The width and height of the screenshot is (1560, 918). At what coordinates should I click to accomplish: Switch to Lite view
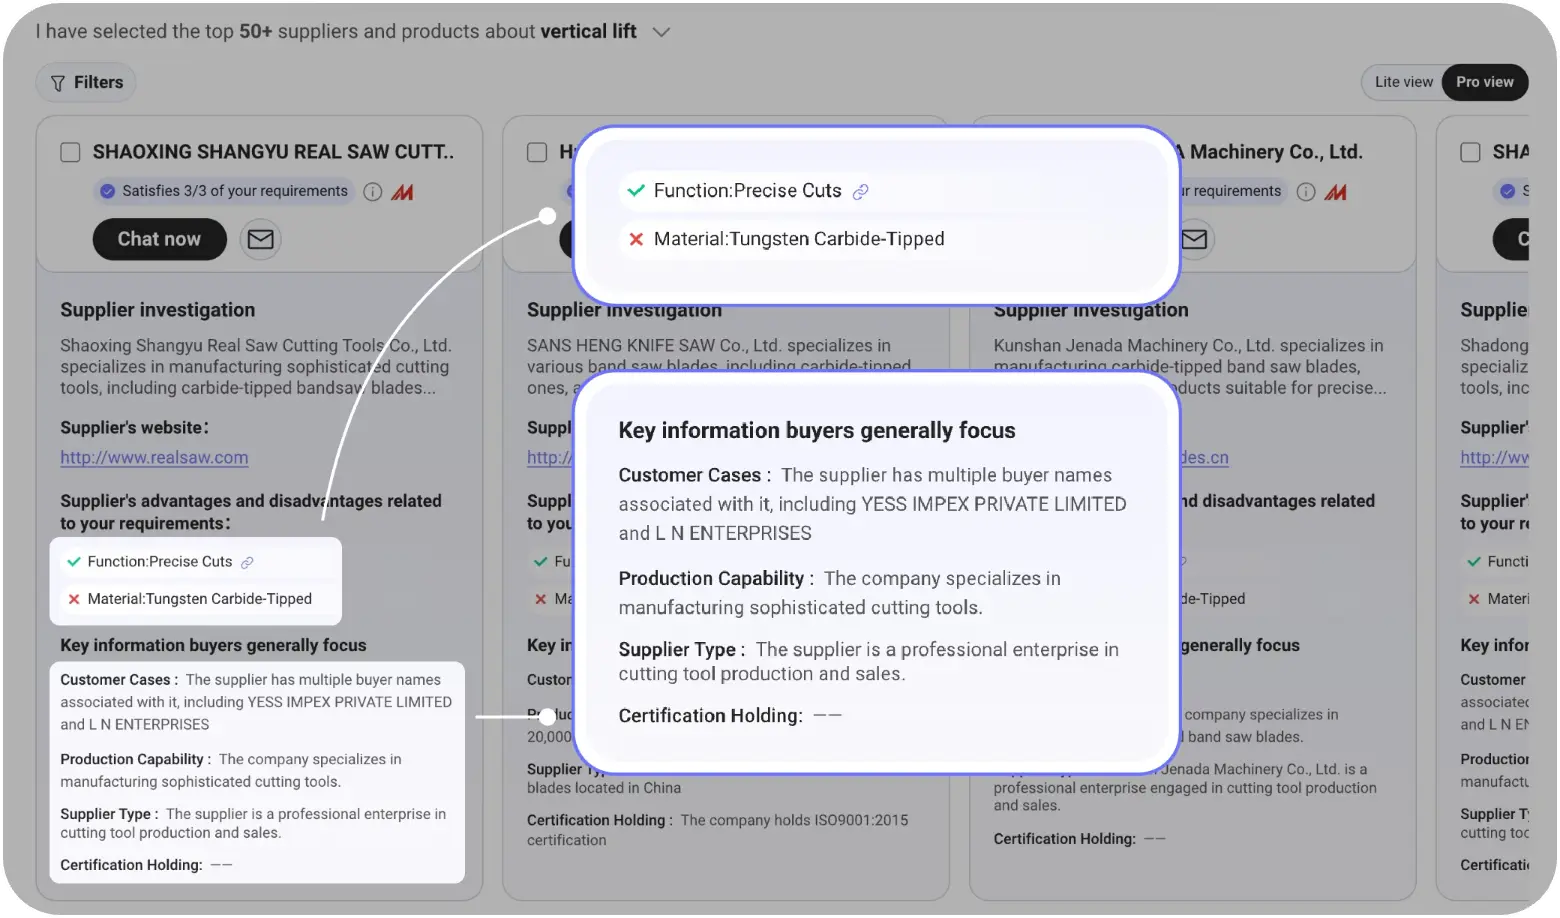click(1403, 82)
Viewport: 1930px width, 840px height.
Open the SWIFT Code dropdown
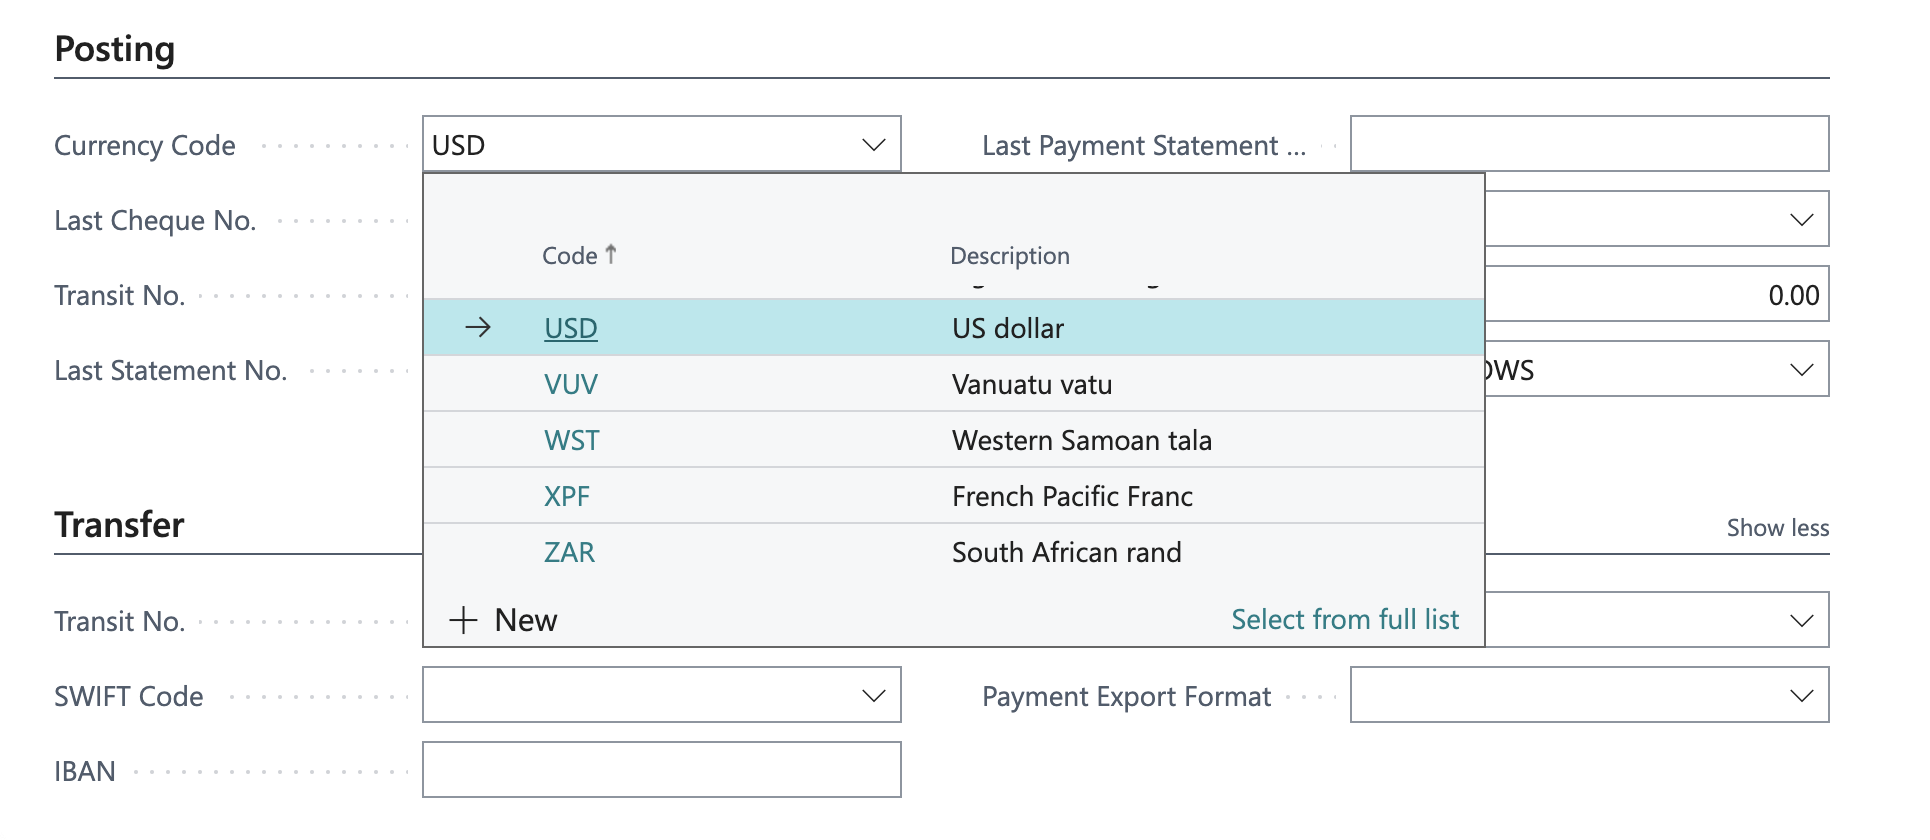[x=873, y=695]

______________________________

*Work order*. The expected output is the complete listing, word for word, without any picture.

*Answer space*.
The width and height of the screenshot is (1560, 918). At what coordinates should I click to accomplish: Switch to Lite view
click(1403, 82)
Viewport: 1930px width, 840px height.
Open the SWIFT Code dropdown
[x=873, y=695]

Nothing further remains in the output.